Extracted records:
# # # #
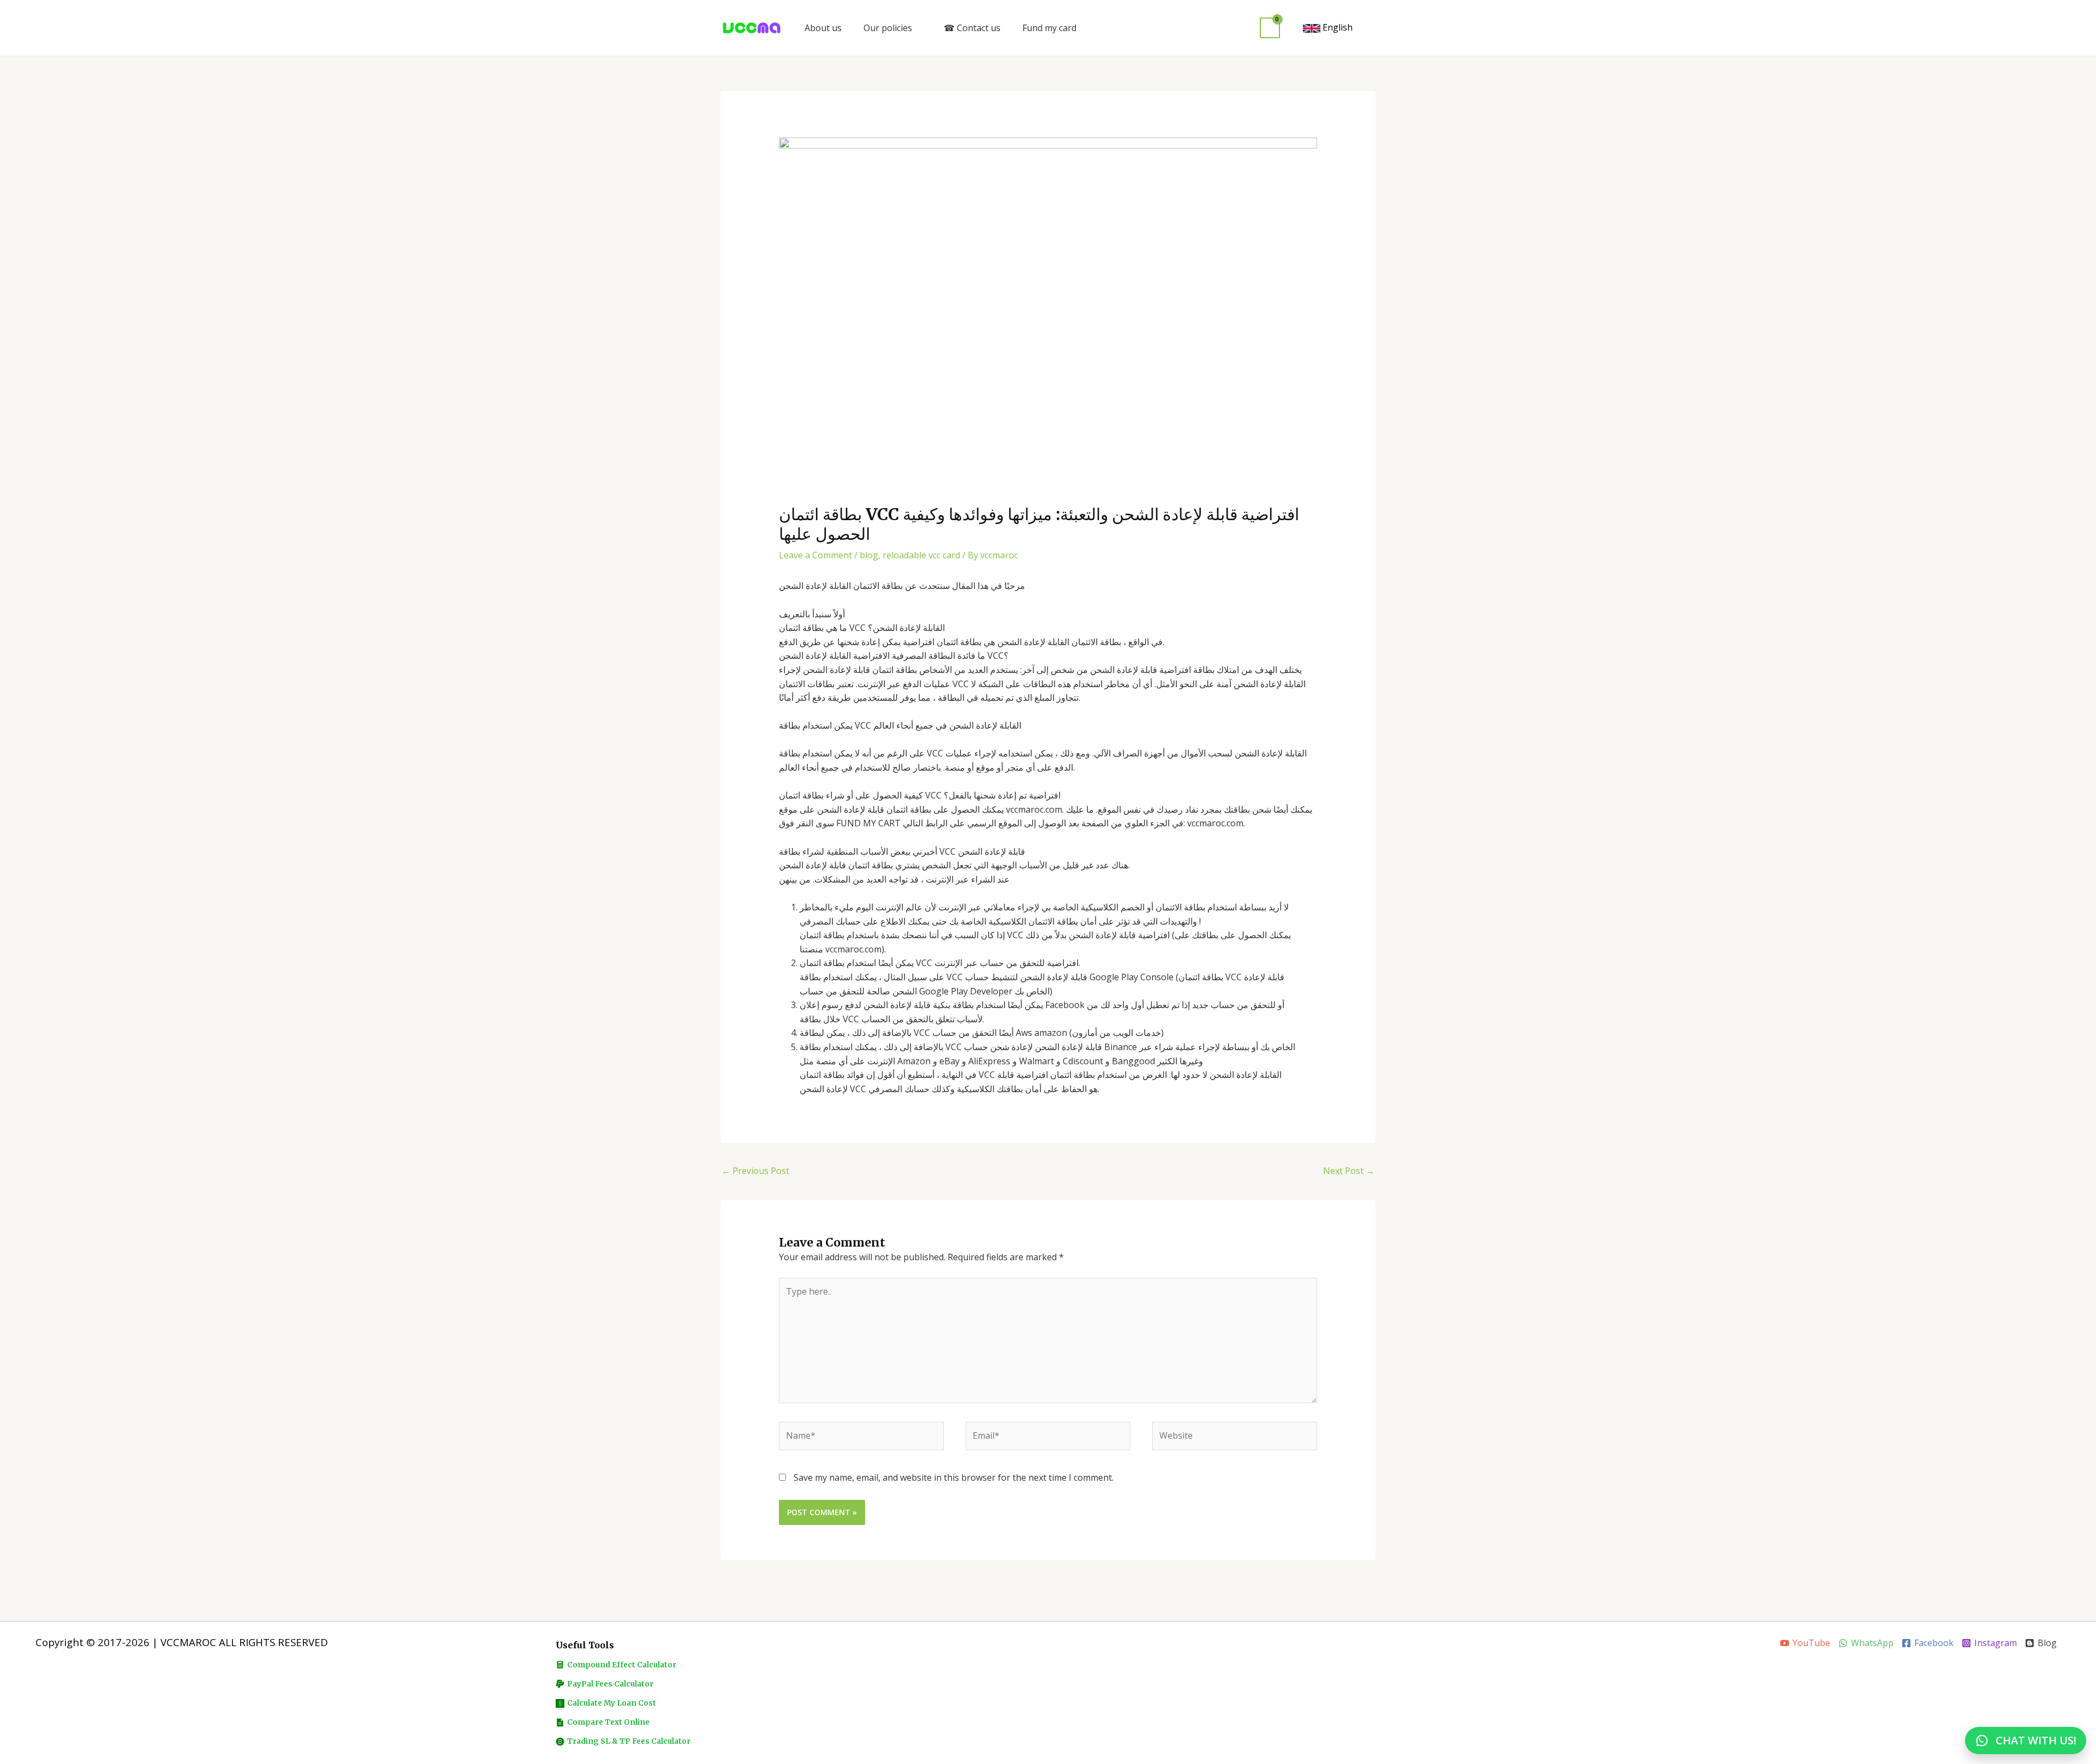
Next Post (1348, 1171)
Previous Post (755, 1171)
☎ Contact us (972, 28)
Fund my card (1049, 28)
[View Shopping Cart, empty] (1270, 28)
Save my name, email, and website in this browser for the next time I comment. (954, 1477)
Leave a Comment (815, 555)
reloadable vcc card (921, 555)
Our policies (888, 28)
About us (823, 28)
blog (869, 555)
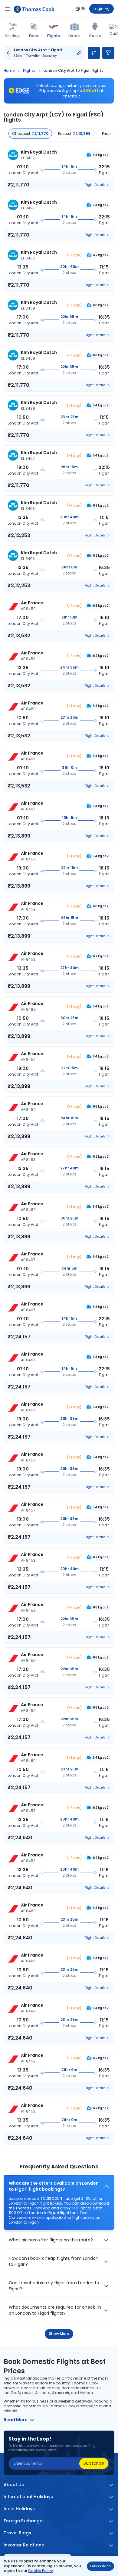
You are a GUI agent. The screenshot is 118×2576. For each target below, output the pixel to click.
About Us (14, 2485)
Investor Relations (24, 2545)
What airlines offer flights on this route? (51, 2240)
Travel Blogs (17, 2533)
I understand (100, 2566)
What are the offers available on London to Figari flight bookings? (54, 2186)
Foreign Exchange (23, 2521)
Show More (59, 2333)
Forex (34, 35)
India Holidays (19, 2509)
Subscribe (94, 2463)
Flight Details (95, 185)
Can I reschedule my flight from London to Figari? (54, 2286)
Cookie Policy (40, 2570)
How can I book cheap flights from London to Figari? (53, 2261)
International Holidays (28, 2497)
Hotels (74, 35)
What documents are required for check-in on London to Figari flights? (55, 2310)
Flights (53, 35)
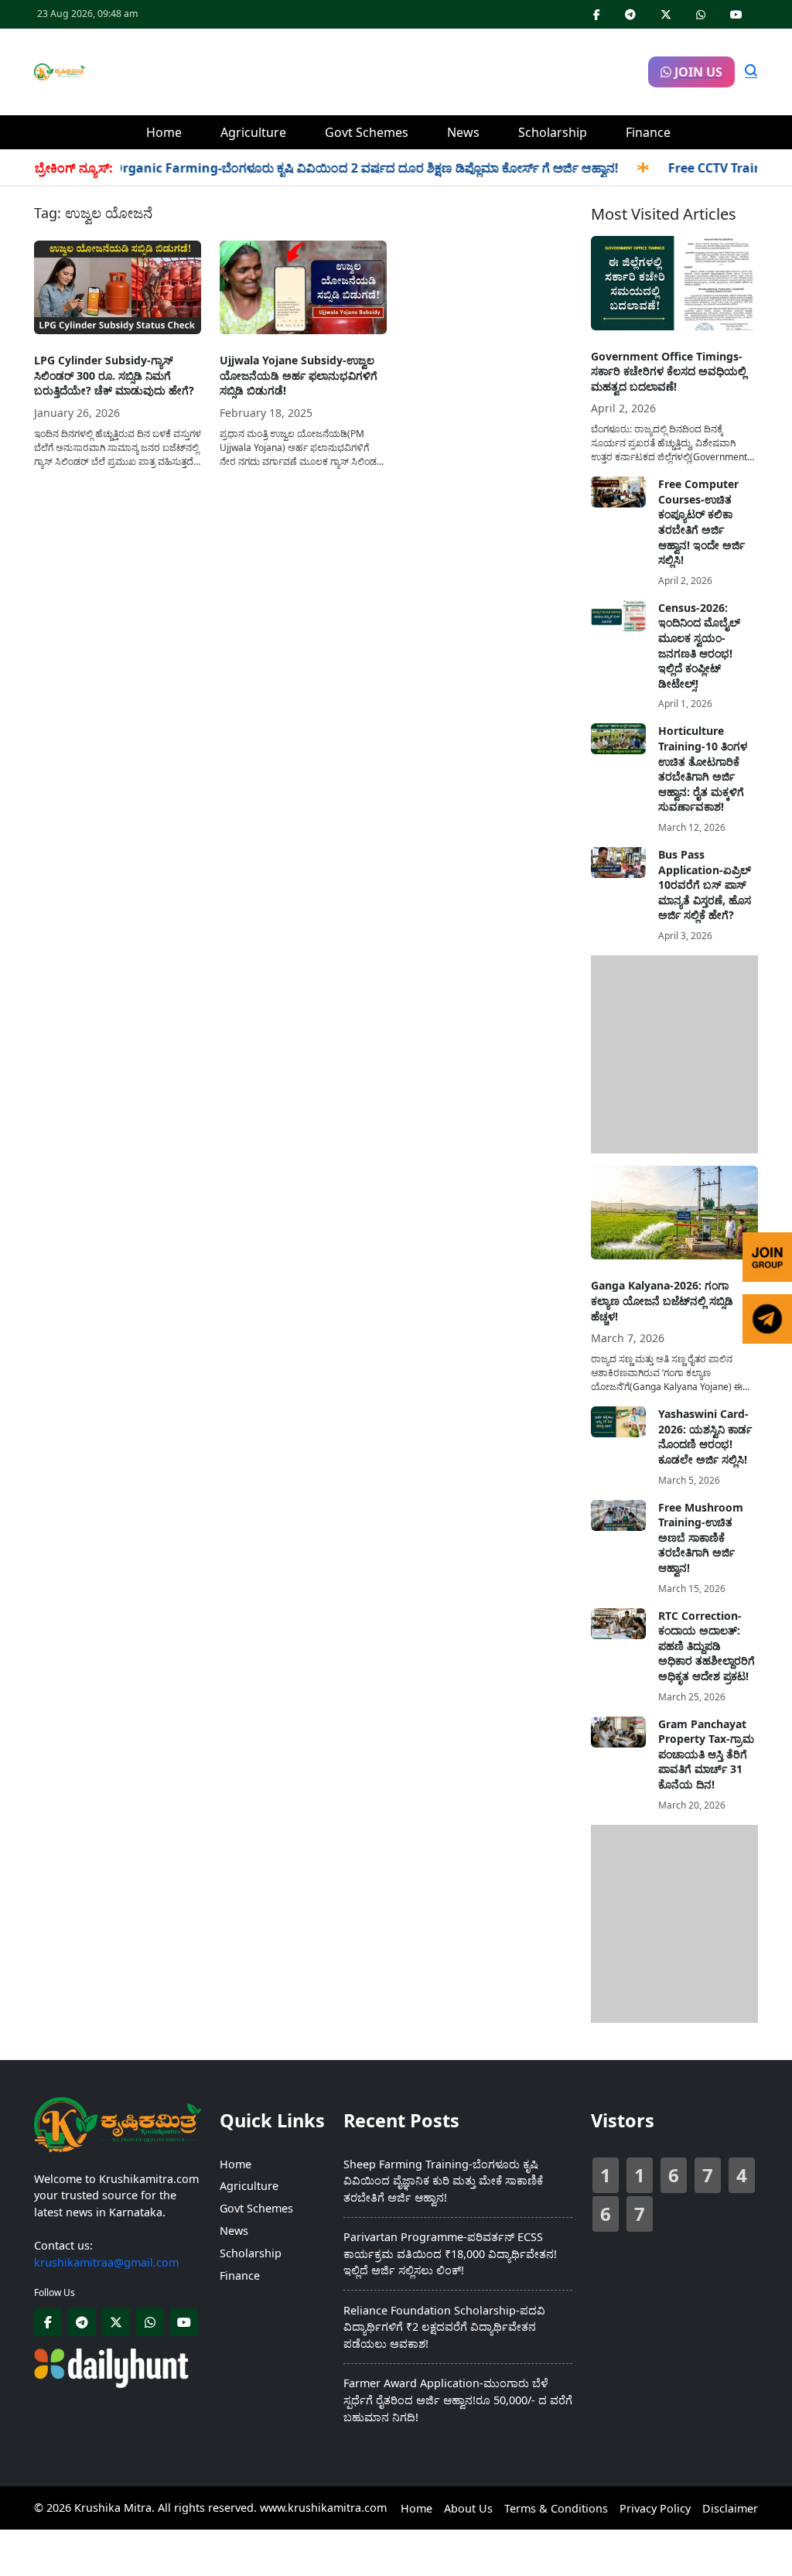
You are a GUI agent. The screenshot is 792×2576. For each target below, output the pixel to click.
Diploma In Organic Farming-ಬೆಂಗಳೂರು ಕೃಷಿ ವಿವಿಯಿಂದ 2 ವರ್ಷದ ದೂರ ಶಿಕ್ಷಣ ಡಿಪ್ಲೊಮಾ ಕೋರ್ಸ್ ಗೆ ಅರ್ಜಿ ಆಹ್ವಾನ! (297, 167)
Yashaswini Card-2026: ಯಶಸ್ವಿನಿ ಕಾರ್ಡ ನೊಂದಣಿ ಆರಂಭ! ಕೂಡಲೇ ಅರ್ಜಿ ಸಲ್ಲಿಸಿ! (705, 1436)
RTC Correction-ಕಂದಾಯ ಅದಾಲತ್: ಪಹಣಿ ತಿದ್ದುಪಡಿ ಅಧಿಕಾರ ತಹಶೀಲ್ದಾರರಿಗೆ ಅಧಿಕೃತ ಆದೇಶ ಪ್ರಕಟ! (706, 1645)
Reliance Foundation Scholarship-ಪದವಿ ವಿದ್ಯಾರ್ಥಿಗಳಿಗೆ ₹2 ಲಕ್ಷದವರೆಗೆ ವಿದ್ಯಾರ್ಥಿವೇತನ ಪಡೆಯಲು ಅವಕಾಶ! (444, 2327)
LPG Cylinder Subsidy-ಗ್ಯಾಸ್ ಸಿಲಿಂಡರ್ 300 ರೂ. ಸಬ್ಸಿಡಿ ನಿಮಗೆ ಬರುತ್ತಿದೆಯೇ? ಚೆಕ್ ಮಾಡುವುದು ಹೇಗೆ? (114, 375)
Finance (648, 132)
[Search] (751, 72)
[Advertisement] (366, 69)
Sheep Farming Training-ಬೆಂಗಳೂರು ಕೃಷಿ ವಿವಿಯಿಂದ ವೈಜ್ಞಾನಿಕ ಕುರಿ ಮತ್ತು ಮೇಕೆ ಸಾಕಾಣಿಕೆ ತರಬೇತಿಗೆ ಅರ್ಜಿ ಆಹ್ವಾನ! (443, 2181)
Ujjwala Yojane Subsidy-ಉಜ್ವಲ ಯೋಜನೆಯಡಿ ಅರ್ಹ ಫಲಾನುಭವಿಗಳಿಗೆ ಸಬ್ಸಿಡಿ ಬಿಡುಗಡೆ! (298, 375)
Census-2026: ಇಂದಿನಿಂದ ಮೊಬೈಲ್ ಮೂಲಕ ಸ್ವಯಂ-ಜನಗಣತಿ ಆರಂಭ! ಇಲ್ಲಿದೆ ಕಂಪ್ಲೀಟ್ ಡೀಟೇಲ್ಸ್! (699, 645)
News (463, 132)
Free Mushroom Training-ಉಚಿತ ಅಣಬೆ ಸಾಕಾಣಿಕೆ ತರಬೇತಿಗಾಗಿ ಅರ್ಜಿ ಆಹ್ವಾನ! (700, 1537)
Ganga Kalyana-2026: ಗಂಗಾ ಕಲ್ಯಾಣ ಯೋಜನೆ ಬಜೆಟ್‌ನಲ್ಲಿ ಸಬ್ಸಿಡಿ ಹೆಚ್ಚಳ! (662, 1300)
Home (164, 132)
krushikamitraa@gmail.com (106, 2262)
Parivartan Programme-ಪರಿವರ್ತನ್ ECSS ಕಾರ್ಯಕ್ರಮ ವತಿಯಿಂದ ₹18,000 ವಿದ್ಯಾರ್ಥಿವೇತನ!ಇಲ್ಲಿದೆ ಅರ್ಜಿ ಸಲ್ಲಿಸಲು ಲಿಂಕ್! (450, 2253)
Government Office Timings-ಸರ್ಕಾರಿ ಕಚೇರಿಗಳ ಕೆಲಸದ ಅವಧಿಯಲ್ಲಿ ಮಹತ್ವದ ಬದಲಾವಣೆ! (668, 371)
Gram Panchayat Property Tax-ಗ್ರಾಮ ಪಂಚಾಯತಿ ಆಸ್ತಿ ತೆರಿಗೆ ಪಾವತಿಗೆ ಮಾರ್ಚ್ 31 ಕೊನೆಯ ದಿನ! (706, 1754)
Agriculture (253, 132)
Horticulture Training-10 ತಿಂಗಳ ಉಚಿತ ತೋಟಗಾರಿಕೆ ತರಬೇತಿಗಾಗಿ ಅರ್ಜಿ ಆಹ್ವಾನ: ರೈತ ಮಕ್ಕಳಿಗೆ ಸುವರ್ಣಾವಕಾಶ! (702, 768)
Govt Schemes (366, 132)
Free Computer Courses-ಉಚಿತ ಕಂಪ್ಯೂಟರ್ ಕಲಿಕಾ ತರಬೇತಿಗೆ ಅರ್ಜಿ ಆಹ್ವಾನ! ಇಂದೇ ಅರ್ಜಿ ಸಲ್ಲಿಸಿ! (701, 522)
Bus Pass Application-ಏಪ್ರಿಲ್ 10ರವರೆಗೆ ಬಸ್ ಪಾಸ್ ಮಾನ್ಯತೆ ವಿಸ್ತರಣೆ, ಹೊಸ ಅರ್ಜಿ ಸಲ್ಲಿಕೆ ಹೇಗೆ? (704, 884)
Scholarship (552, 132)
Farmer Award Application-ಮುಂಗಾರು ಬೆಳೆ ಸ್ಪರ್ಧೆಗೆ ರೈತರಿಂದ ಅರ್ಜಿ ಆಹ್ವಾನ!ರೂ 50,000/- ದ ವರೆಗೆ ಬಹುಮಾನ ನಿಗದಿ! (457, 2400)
# # # #
**Activity**
What you give back must be the stretch above, starting at the line with "Free Mushroom Training-ಉಚಿತ" and ending at the line with "krushikamitraa@gmail.com (106, 2262)", copied exactly.

**Answer to this task**
Free Mushroom Training-ಉಚಿತ ಅಣಬೆ ಸಾಕಾಣಿಕೆ ತರಬೇತಿಗಾಗಿ ಅರ್ಜಿ ಆಹ್ವಾನ! (700, 1537)
Ganga Kalyana-2026: ಗಂಗಾ ಕಲ್ಯಾಣ ಯೋಜನೆ ಬಜೆಟ್‌ನಲ್ಲಿ ಸಬ್ಸಿಡಿ ಹೆಚ್ಚಳ! (662, 1300)
Home (164, 132)
krushikamitraa@gmail.com (106, 2262)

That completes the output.